▶ _Texte présenté_:

----------

Le comité scientifique chargé d'évaluer la législation et la pratique de l'avortement en Belgique a recommandé vendredi de prolonger la limite gestationnelle maximale actuelle de l'avortement à la demande de la femme au minimum jusqu'à 18 semaines post-conception (ou 20 semaines d'aménorrhée).
La justification est double. Premièrement, l'accès financier à l'avortement: actuellement, souvent en raison de la limitation à 12 semaines post-conception, de 330 à 800 IVG sont pratiquées chaque année aux Pays-Bas par des femmes domiciliées en Belgique, ce qui génère des coûts supplémentaires et accroît les inégalités.
Deuxièmement, le stade de développement du fœtus a été pris en compte, tant pour des raisons médicales que morales, dans ce rapport de plus de 200 pages qui aborde la viabilité et la perception de la douleur pendant la vie fœtale.
Une telle extension nécessiterait toutefois de mettre en place de nouveaux établissements spécifiquement dédiés à l'avortement du deuxième trimestre, soit dans des centres adjacents à un hôpital, soit dans de nouvelles unités hospitalières, selon le comité co-présidé par Kristien Roelens (UGent) et Yvon Englert (ULB).
Si le comité s'est entendu sur une extension à "au moins 18 semaines", il n'y a en revanche pas de consensus sur une limite précise, à 18 ou 20 semaines.
Constitué, à la demande de la majorité parlementaire Vivaldi, des sept universités du pays qui forment des médecins, ce comité scientifique est né à la suite du blocage, par le CD&V, d'une proposition de loi PS cosignée par des députés de huit partis, qui réclame notamment cette extension à 18 semaines.

----------

▶ _Données fournies_:

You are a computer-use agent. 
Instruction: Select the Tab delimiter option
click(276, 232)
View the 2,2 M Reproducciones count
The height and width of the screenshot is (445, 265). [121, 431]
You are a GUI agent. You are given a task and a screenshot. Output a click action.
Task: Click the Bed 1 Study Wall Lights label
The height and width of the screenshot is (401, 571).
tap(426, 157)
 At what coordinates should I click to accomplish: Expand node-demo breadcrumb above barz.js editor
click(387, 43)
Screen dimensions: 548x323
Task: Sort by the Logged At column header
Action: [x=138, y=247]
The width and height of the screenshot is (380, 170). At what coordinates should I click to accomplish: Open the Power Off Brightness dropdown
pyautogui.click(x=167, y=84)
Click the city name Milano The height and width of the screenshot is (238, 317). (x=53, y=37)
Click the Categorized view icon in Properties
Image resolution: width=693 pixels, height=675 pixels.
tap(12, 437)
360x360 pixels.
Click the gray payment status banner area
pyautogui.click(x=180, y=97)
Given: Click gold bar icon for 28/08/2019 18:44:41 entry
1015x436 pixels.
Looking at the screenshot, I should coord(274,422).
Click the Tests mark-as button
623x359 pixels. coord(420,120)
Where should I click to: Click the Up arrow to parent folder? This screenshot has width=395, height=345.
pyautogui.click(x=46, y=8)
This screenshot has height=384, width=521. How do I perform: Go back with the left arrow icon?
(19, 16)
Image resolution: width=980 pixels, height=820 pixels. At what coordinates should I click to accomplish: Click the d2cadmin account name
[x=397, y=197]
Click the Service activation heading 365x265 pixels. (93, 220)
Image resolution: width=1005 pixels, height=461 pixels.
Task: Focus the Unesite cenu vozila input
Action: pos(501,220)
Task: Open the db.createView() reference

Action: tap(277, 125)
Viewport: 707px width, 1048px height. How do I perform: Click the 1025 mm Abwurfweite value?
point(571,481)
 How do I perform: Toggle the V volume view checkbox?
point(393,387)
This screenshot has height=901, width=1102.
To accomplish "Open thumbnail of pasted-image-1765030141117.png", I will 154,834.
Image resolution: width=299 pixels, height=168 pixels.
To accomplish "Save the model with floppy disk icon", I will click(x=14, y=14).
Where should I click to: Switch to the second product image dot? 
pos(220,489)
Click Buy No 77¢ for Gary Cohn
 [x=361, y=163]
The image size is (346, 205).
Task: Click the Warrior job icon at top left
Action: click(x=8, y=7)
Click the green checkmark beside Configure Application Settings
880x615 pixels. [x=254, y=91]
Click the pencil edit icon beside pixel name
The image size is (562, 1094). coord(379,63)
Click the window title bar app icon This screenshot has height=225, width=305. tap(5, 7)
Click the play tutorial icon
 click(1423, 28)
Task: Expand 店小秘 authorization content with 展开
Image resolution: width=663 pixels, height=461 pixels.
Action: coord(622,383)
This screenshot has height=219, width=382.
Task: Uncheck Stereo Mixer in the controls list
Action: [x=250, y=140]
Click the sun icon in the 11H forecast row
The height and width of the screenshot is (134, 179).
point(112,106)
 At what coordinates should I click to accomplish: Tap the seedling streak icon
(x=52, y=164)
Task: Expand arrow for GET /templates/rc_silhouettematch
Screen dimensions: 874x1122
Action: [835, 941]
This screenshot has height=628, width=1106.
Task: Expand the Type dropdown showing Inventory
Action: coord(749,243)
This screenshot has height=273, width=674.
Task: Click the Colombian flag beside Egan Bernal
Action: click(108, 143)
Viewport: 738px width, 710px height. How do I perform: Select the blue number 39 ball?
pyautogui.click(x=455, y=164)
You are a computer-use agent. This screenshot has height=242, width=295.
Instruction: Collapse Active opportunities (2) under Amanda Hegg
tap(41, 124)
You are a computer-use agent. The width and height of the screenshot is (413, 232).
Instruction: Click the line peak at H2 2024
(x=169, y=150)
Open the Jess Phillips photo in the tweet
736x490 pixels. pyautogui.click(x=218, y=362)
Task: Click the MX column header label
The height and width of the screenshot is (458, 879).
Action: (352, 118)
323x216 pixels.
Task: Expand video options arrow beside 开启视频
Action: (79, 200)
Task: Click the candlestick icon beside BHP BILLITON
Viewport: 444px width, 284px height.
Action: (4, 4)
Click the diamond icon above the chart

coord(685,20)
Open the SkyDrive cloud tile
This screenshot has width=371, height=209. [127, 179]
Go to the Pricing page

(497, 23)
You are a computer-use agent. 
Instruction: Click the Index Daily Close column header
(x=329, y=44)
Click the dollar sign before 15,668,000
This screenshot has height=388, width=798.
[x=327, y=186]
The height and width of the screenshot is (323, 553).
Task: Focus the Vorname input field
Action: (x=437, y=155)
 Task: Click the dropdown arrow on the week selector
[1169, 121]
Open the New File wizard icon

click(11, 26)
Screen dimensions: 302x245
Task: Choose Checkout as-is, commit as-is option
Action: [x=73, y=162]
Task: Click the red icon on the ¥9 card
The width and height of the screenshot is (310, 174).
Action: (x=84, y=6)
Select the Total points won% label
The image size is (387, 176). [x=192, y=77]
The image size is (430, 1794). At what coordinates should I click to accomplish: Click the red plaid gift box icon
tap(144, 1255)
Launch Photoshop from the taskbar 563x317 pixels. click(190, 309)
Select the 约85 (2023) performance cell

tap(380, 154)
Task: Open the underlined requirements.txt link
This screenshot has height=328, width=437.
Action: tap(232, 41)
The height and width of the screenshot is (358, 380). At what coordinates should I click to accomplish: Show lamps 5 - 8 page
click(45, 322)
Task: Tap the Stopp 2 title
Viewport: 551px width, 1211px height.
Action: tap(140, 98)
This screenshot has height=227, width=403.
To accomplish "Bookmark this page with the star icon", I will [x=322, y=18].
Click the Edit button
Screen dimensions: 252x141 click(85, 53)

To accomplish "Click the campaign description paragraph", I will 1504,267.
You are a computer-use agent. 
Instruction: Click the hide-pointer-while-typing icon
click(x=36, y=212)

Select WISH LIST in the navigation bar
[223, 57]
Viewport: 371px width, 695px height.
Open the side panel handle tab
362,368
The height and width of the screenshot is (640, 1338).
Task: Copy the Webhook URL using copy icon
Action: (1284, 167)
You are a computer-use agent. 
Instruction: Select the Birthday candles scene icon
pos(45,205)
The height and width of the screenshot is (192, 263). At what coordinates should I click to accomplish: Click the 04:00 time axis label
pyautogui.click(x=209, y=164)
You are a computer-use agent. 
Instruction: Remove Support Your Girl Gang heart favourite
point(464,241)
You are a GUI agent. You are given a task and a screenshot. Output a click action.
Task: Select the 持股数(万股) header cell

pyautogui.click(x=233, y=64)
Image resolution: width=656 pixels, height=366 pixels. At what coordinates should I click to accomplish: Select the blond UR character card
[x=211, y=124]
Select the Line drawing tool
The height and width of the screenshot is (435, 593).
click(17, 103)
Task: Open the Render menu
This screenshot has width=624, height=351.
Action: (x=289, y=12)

----------

▶ _Consignes_:
[A] Reproduisez le passage du texte sur l'avortement en Belgique en commençant par « Le comité scientifique » et en poursuivant jusqu'à « accroît les inégalités. ».
[B] D'après le texte sur l'avortement en Belgique, combien d'IVG des femmes domiciliées en Belgique font-elles pratiquer chaque année aux Pays-Bas ?

▶ _Corrigé_:
[A]
Le comité scientifique chargé d'évaluer la législation et la pratique de l'avortement en Belgique a recommandé vendredi de prolonger la limite gestationnelle maximale actuelle de l'avortement à la demande de la femme au minimum jusqu'à 18 semaines post-conception (ou 20 semaines d'aménorrhée).
La justification est double. Premièrement, l'accès financier à l'avortement: actuellement, souvent en raison de la limitation à 12 semaines post-conception, de 330 à 800 IVG sont pratiquées chaque année aux Pays-Bas par des femmes domiciliées en Belgique, ce qui génère des coûts supplémentaires et accroît les inégalités.

[B] De 330 à 800 IVG par an.